At inaugural “Board of Peace” meeting, Israeli foreign minister backs demilitarization and “deradicalization,” framing the plan as the first to target Gaza’s “root problem.”

Israeli Foreign Minister Gideon Sa’ar speaks at the inaugural meeting of the Board of Peace at the U.S. Institute of Peace in Washington, D.C., Feb. 19, 2026. Photo by Shmulik Almani/Israeli Ministry of Foreign Affairs.
Israeli Foreign Minister Gideon Sa’ar speaks at the inaugural meeting of the Board of Peace at the U.S. Institute of Peace in Washington, D.C., Feb. 19, 2026. Photo by Shmulik Almani/Israeli Ministry of Foreign Affairs.

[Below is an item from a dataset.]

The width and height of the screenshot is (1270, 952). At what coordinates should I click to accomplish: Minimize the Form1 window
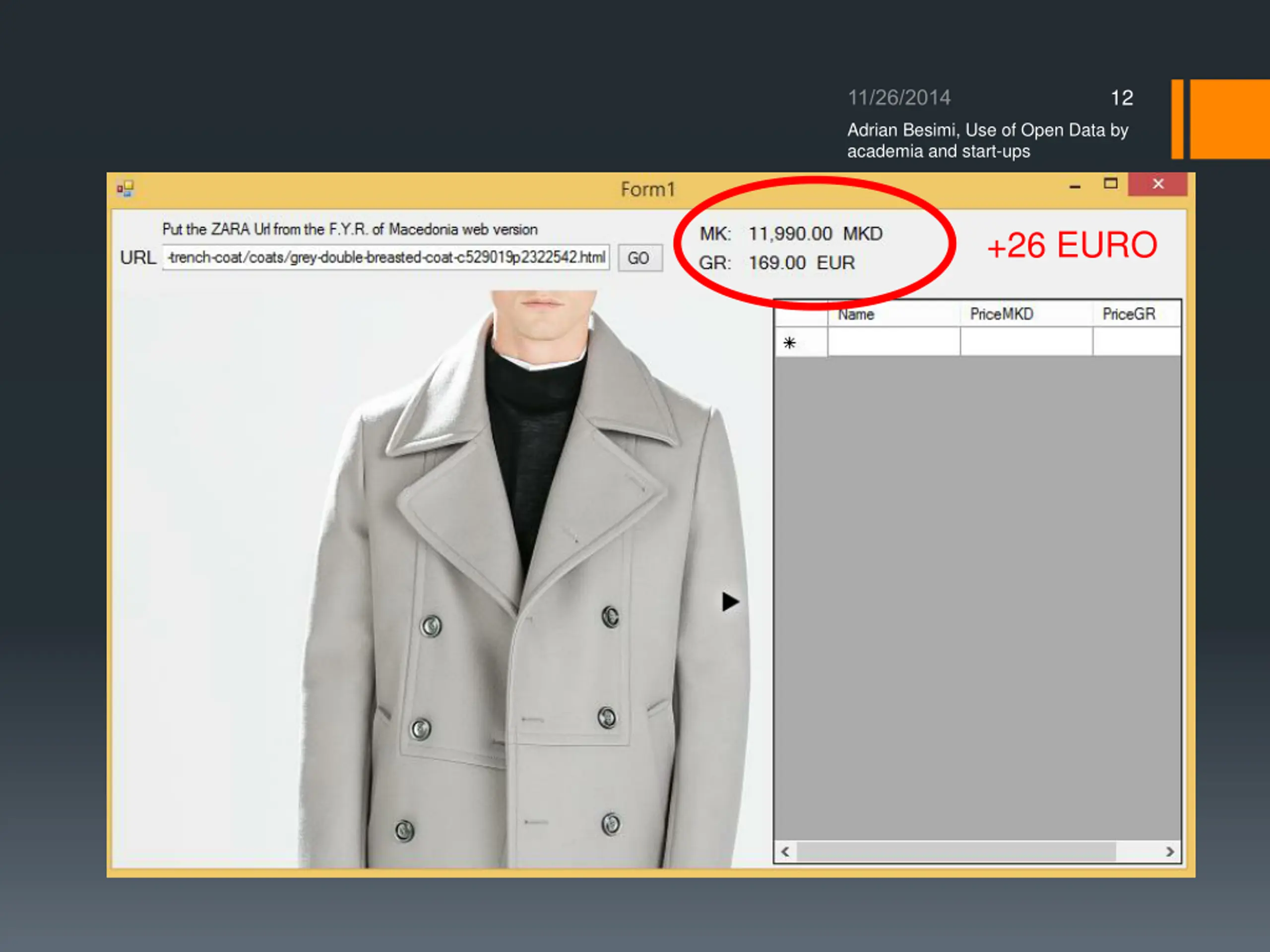coord(1075,185)
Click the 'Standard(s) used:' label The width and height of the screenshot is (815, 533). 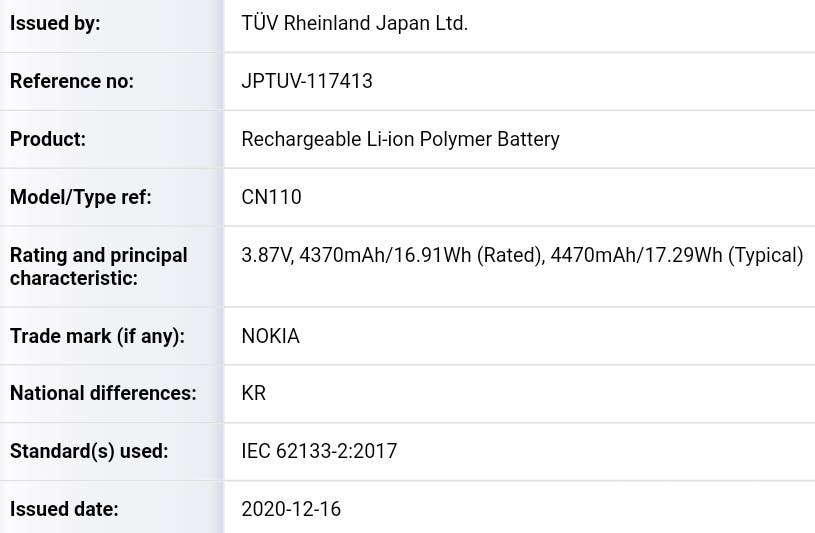(89, 451)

Israeli Foreign Minister Gideon Sa’ar used the inaugural meeting of US President Donald Trump’s new “Board of Peace” on Thursday in Washington to deliver a blunt message: every international blueprint for Gaza has failed for the same reason—none of them removed the engine of the war.

Speaking at the US Institute of Peace, Sa’ar praised Trump’s “visionary leadership,” credited him—alongside Prime Minister Benjamin Netanyahu—with bringing the remaining hostages home, and described Israel as having endured “two years” of war on “seven different fronts.” 

He then anchored his remarks in Israel’s cost: Sa’ar said 925 Israeli soldiers were killed fighting Hamas, Palestinian Islamic Jihad and Hezbollah—whom he labeled “pure evil”—and insisted they “will not be forgotten.” 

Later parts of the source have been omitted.